Christensen admite outras possíveis dificuldades com a extinção da regulamentação. “Se reduzirmos muito o padrão [das evidências], a conclusão lógica é a de que veremos mais reações adversas […] maior possibilidade de mortes por esse motivo”, diz ele. Ressalta também que, mesmo que uma droga passasse por um teste acelerado em um estado da longevidade, ainda poderia não ser aceita em outras jurisdições, incluindo as de importantes atores do cenário internacional como a Europa e o governo federal norte-americano.
Uma lar em Rhode Island?
Exatamente onde esse estado da longevidade será desenvolvido ainda está sendo decidido. Seus apoiadores, sugere Ion, poderiam seguir o exemplo dos fundadores da Próspera, uma “criptocidade” estabelecida em uma zona econômica especial em Honduras, projetada para oferecer a empresas um ambiente de baixos impostos e regulamentos favoráveis a inovações. Os organizadores de Zuzalu estão em contato com políticos em Montenegro, onde exploram a possibilidade de criar um lar mais permanente para os devotos da longevidade.

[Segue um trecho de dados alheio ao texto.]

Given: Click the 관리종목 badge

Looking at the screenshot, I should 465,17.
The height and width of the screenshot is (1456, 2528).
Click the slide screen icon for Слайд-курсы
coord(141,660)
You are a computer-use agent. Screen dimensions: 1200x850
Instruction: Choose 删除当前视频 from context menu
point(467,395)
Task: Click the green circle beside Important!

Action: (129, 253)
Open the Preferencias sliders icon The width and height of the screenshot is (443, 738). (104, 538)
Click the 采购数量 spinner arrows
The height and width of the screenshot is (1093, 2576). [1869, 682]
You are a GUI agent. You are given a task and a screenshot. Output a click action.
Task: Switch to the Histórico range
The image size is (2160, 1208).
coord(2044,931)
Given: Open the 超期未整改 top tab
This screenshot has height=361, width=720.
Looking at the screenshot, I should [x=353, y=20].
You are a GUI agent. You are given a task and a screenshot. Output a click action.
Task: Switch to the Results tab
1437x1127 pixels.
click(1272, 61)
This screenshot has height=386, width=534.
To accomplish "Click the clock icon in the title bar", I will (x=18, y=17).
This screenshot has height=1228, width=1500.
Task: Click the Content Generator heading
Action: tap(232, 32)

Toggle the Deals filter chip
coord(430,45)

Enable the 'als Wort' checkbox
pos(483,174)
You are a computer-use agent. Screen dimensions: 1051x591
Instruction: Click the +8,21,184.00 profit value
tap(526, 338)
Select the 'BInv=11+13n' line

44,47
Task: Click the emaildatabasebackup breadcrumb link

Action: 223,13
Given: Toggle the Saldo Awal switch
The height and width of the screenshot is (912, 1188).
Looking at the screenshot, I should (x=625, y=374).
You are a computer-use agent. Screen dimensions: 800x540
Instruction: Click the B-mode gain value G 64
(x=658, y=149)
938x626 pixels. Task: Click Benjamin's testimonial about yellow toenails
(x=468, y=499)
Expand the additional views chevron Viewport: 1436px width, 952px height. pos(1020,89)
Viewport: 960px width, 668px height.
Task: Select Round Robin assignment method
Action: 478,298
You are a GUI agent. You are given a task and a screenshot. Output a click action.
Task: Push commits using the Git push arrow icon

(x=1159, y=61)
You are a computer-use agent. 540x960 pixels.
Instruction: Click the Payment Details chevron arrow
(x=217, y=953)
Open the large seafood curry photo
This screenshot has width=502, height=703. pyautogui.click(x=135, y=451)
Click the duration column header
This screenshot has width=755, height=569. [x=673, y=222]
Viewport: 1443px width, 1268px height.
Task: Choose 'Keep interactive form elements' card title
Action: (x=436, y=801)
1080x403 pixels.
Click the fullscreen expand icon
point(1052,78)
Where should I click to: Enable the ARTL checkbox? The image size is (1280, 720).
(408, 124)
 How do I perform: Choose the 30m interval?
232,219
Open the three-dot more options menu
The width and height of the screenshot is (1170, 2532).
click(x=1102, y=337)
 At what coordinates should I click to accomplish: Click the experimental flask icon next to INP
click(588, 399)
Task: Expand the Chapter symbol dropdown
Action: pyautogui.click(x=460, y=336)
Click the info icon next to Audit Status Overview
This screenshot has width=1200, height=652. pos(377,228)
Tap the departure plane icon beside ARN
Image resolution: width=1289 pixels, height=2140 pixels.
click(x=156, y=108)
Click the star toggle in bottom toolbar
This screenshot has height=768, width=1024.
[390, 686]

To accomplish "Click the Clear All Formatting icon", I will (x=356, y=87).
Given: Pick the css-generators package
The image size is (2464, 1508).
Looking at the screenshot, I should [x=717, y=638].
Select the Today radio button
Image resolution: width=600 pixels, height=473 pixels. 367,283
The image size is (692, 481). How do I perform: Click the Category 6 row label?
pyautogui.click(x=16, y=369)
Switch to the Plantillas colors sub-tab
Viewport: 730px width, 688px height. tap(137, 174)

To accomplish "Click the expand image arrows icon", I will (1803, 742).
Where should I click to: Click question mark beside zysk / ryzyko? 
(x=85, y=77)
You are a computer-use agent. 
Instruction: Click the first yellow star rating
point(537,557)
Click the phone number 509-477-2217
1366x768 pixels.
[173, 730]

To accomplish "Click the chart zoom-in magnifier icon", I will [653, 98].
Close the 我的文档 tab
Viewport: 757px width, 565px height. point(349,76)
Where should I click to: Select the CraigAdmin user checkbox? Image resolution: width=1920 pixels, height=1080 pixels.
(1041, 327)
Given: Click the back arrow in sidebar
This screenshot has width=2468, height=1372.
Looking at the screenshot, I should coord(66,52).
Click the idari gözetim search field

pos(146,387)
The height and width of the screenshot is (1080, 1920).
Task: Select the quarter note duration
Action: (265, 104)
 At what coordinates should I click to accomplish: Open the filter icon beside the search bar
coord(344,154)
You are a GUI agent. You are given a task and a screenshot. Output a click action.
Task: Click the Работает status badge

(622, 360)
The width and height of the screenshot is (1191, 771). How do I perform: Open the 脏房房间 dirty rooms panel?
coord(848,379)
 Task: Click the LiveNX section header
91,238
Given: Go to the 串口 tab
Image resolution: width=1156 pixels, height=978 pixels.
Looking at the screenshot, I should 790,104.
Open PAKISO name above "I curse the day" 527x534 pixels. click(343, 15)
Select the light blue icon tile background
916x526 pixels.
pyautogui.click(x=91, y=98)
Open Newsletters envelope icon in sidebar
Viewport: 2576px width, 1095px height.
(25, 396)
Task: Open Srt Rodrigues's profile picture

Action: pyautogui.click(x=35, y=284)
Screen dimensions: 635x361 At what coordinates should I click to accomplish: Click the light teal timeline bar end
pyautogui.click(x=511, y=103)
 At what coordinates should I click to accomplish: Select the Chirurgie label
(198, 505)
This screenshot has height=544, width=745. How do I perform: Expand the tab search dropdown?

“Basicamente, o que estamos tentando fazer é conseguir que as pessoas tomem atitudes políticas proativas, o que poderia incluir a relocação, em potencial, para certos estados e jurisdições ao redor do mundo, de modo que possam votar e transformar políticas estatais para beneficiar a todas as pessoas daquele estado”, diz Cheng.
Ele também levantou a possibilidade de estabelecer um estado da longevidade nos EUA, visto que é o país de origem de muitos apoiadores da longevidade e empresas de biotecnologia que podem não estar dispostos a se deslocar internacionalmente. Ele está de olho no estado de Rhode Island, em especial. Fica perto de Boston, um centro de biotecnologia bem estabelecido. E tem uma população pequena. Segundo ele, se pessoas suficientes que acreditem em sua filosofia moral se mudassem para lá, poderiam reunir os votos necessários para influenciar eleições municipais e estaduais. “De cinco a 10 mil pessoas – é tudo que precisamos”, disse à audiência.
Mas a estrutura do governo norte-americano pode complicar esse plano. “Nenhum estado pode eliminar leis federais”, diz Zettler. “Não é como se Rhode Island pudesse eximir indivíduos […] das exigências do FDA.” Foi por isso que outros participantes sugeriram que o novo estado seja localizado em algum lugar da América Latina, como na Costa Rica. O primeiro ministro de Montenegro estava para chegar a Zuzalu uma semana após minha partida. Alguns participantes tinham planos para discutir a ideia de um estado da longevidade no país, durante o “Dia de Montenegro”.
Quaisquer que sejam seus resultados, Zuzalu foi com certeza um evento fascinante que reuniu um grupo diverso de pessoas para discutir algumas ideias ousadas. Durante minha breve visita, escutei todo tipo de proposta, de marcas de moda da longevidade até criogenia.
Deigin me disse que, para ele, o ponto alto foi “viver em meio a pessoas que são de sua tribo”. Um outro participante, que já estava lá há seis semanas quando falou comigo, comparou Zuzalu a uma religião. Os organizadores esperam planejar outros eventos semelhantes no futuro. Se isso vai resultar em um novo estado favorável a medicamentos que prolonguem a vida, teremos que esperar para ver.